SUPPLIED RECORDS below:
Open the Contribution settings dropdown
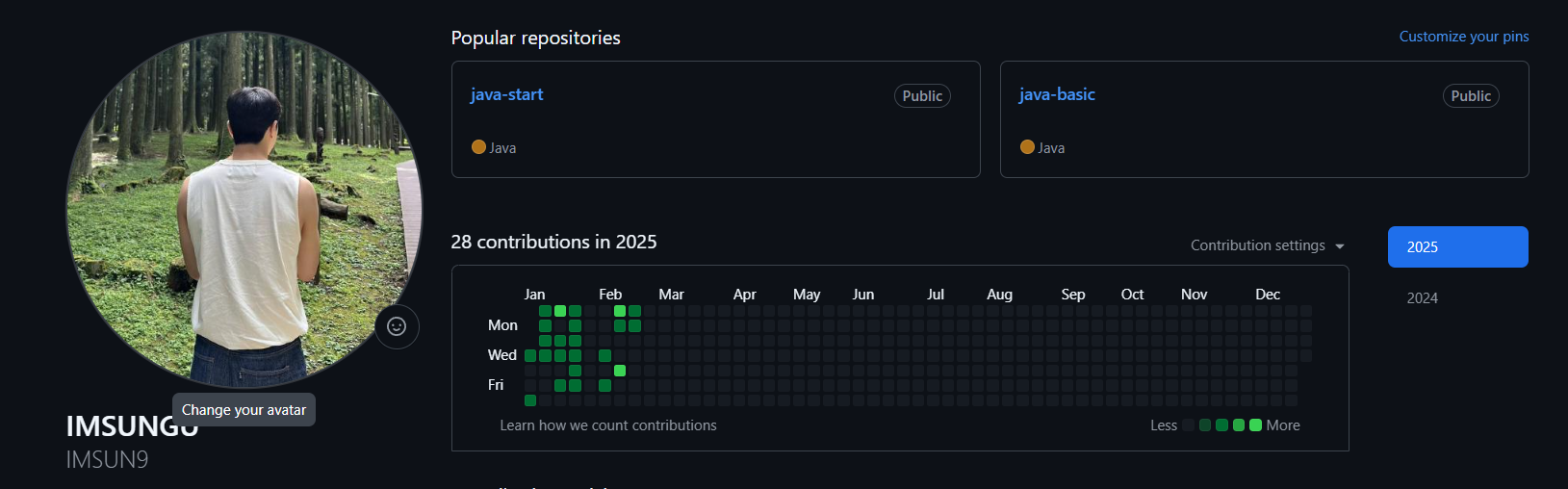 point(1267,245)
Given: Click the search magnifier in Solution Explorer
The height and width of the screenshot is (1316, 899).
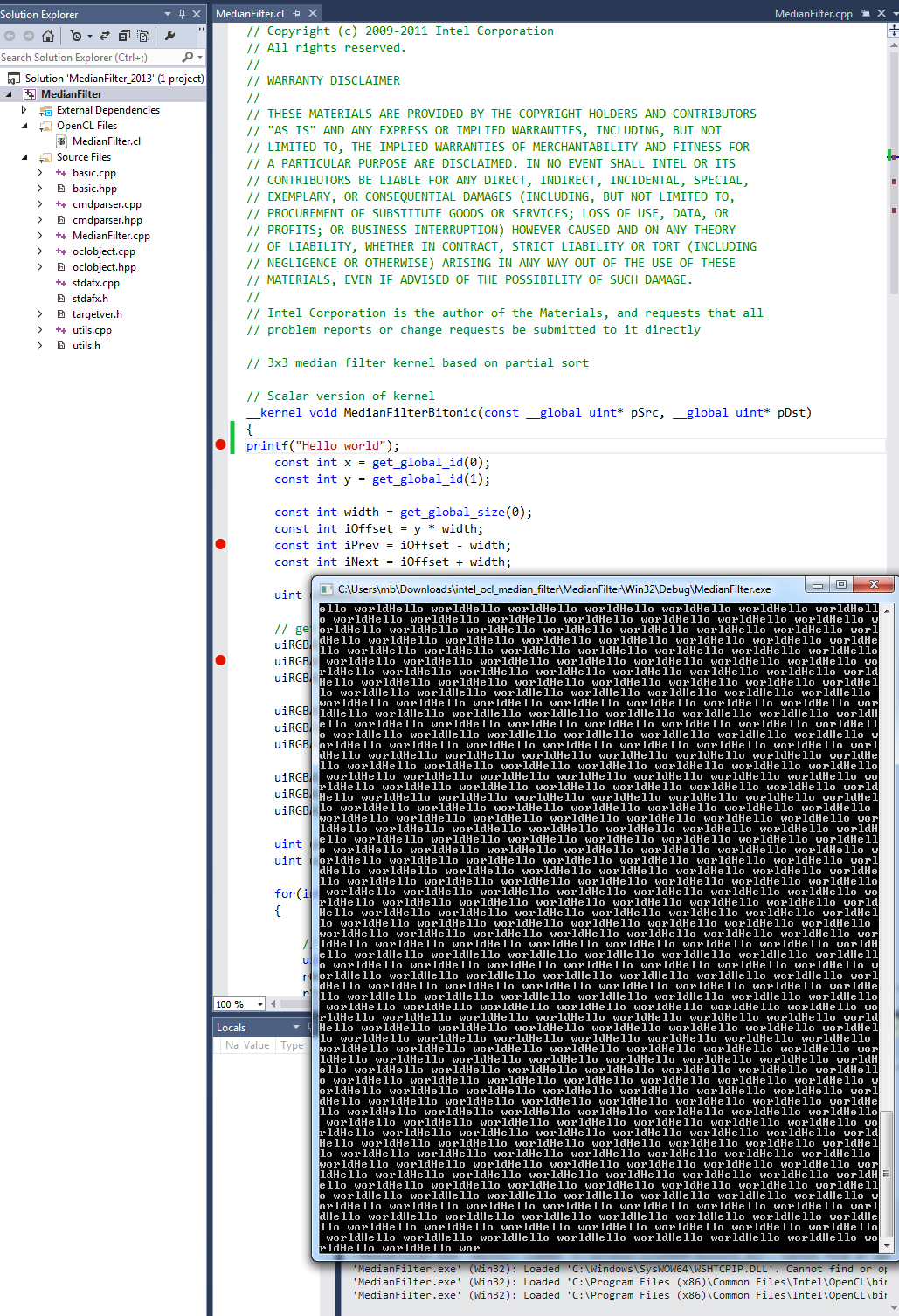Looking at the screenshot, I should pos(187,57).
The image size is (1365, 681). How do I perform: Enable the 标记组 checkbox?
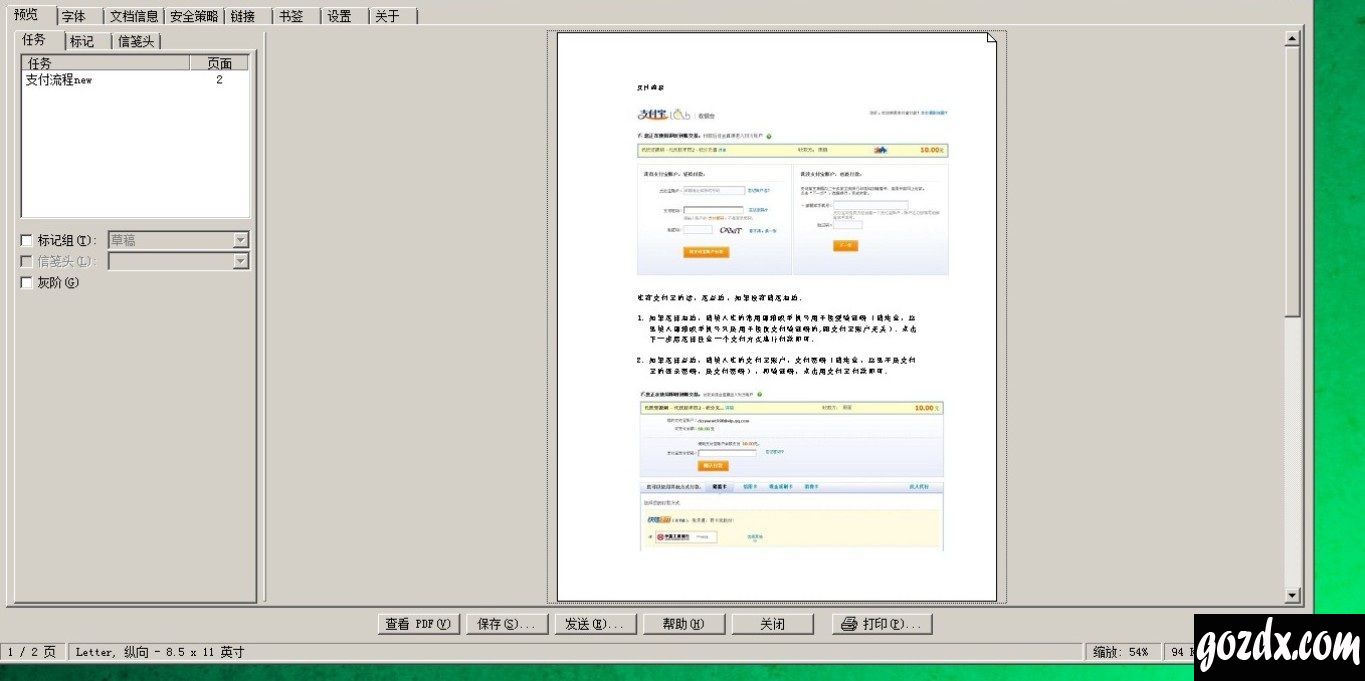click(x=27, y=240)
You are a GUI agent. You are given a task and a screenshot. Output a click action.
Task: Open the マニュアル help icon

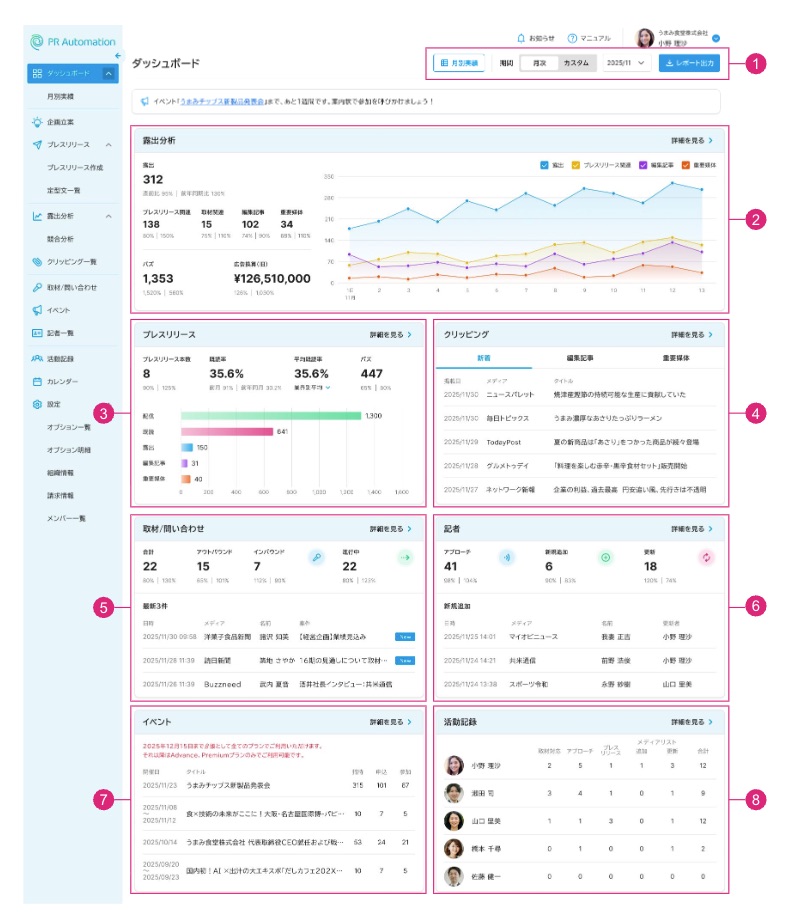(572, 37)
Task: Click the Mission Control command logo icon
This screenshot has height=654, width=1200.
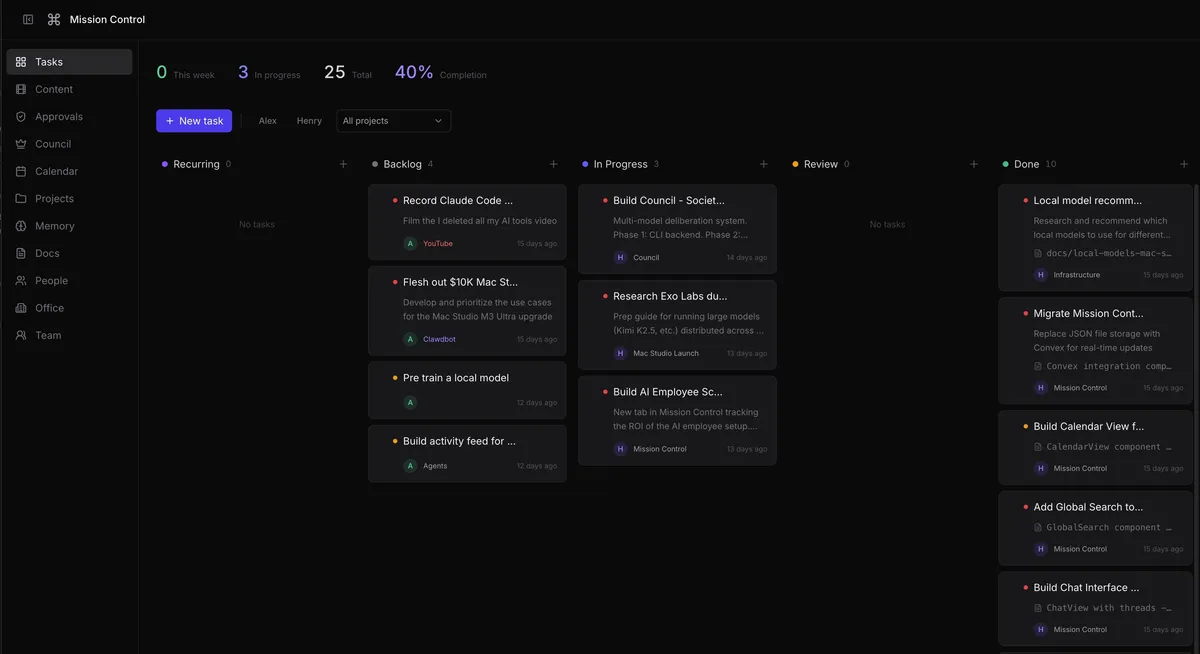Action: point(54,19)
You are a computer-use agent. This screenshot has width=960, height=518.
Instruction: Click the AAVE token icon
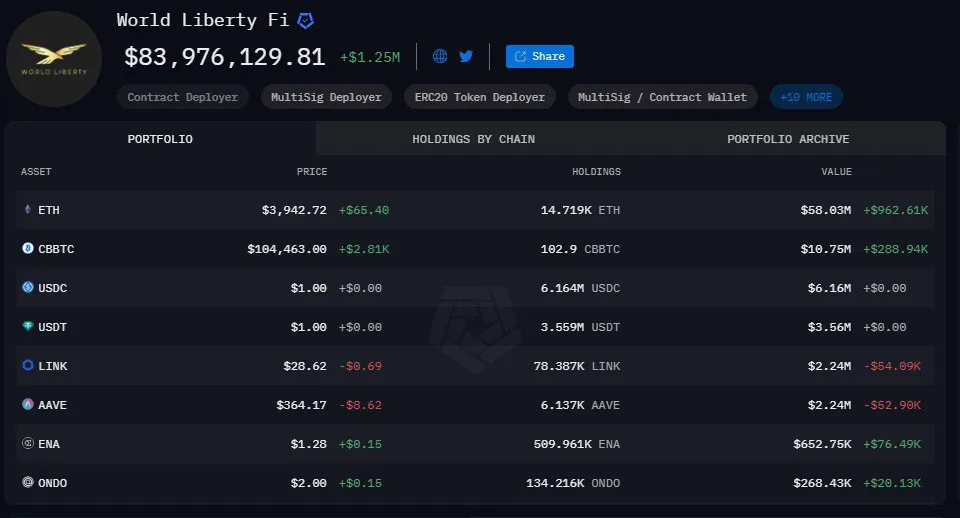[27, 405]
End of SUPPLIED RECORDS.
INSTRUCTIONS TO FOLLOW: How many lines of the entries above include the word "agent"? Answer with the number only.

ANSWER SECTION: 2